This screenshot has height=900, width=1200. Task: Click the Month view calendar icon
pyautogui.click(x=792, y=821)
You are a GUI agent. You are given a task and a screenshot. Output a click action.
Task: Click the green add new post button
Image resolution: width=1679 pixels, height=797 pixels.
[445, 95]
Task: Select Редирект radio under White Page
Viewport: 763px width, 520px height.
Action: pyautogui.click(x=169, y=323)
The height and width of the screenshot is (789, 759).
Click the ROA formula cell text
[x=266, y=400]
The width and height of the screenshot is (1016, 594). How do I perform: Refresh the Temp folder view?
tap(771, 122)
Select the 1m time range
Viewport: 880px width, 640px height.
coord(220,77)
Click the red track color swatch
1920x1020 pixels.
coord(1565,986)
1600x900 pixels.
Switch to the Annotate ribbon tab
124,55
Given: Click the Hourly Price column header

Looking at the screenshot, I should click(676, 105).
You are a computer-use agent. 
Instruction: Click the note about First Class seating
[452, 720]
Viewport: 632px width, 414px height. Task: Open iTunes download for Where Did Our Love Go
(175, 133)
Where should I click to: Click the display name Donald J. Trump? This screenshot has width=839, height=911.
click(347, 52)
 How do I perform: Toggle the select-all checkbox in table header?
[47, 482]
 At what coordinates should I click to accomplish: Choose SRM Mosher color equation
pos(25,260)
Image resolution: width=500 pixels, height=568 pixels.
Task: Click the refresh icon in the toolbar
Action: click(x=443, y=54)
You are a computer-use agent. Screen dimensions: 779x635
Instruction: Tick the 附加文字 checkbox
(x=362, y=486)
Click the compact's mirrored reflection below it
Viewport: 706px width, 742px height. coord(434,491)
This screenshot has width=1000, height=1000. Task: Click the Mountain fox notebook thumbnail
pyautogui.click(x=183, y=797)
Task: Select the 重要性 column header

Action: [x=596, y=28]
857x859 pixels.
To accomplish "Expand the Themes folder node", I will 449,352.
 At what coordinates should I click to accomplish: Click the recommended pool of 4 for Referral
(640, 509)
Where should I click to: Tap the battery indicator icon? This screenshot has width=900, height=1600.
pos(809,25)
== == ==
What is the number of lines in these entries that hold "agent"? Reply with the figure alone.

3